[Start Information given]

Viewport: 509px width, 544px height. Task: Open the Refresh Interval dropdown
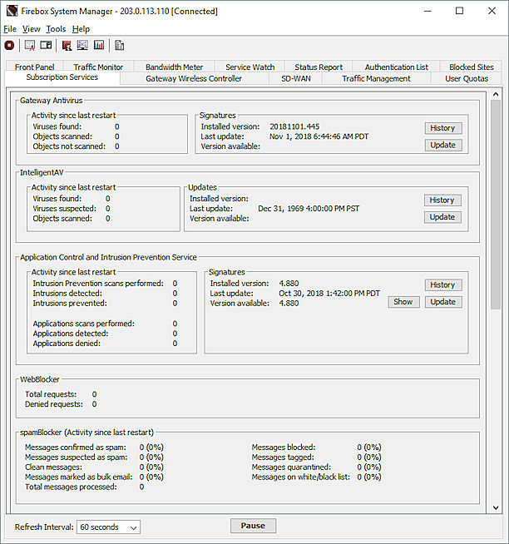(109, 527)

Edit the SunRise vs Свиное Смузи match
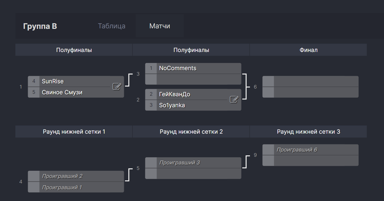tap(117, 87)
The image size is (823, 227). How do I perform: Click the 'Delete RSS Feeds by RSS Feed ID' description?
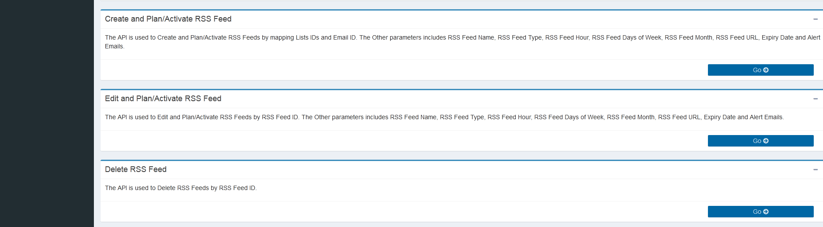[181, 188]
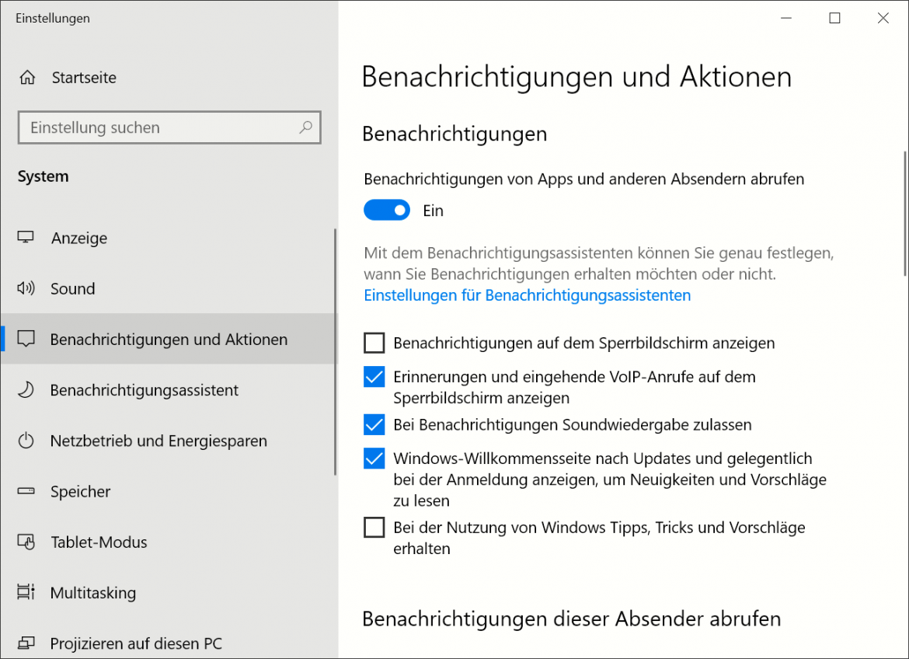Select the Benachrichtigungsassistent menu entry
This screenshot has width=909, height=659.
(x=144, y=389)
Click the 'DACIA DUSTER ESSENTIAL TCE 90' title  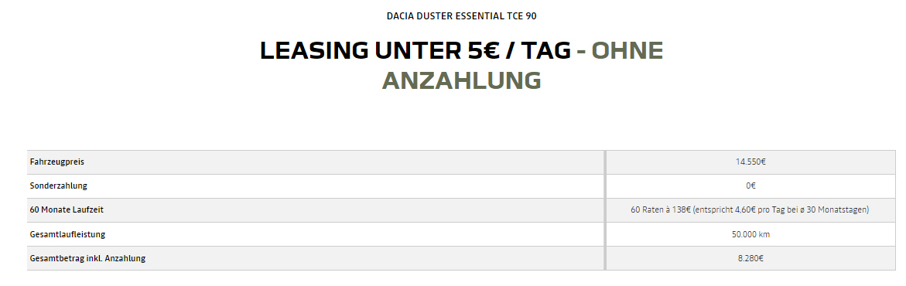pyautogui.click(x=461, y=16)
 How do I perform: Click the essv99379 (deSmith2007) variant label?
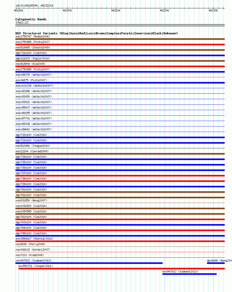click(x=34, y=75)
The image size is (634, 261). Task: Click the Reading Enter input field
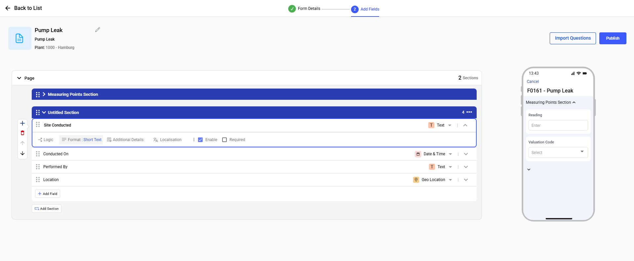(558, 126)
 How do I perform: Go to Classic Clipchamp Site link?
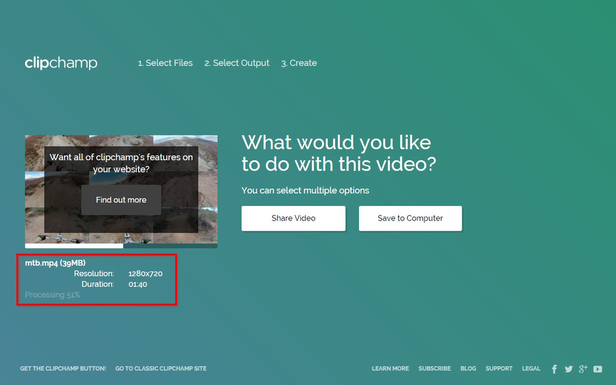(161, 369)
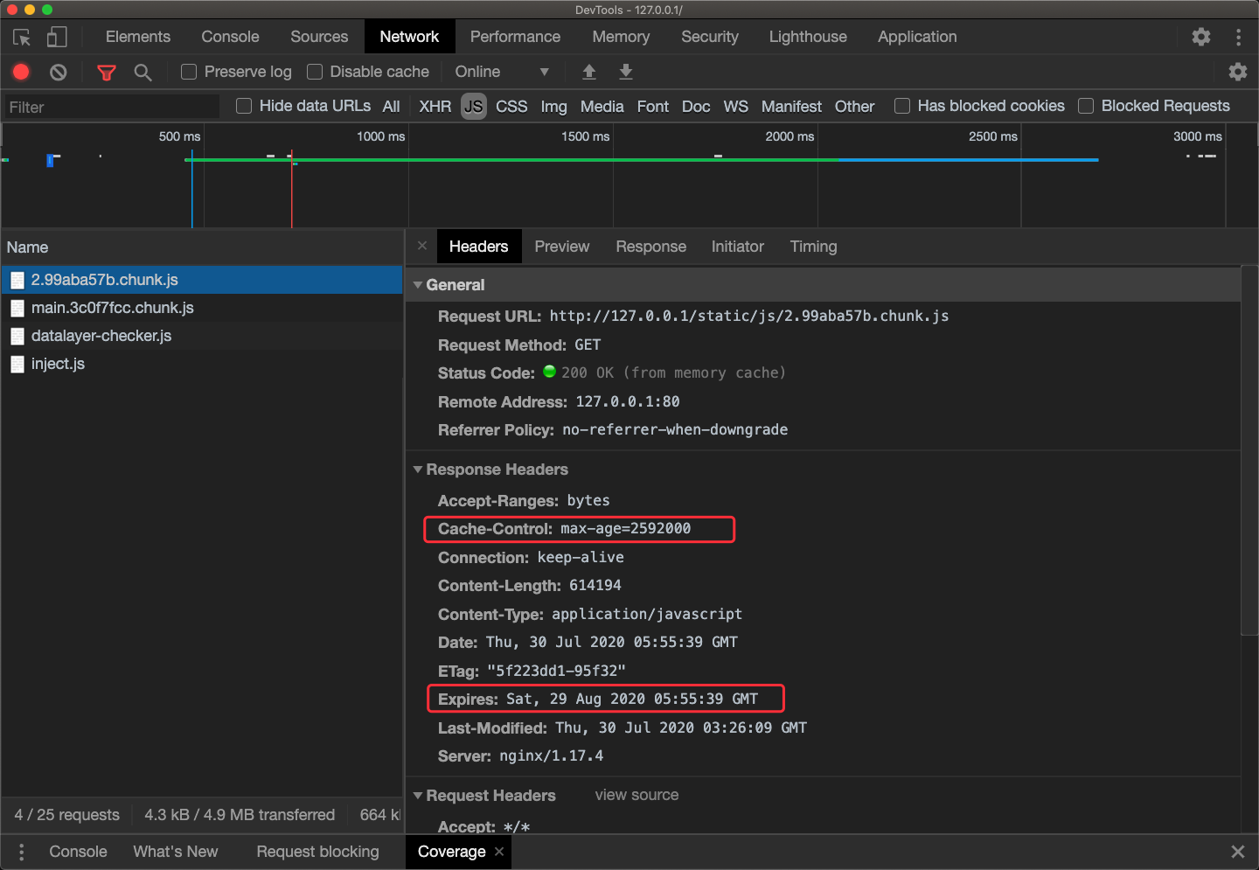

[End Information given]

* **Set problem**:
Rewrite the entries starting at the line containing "How do I perform: Go" and ending at the end of the entries, changing "Classic" to "New" and keeping everything else the same. Omit the pictures from your answer.

* **Solution for this problem**:
 How do I perform: Go to New Clipchamp Site link?
(161, 369)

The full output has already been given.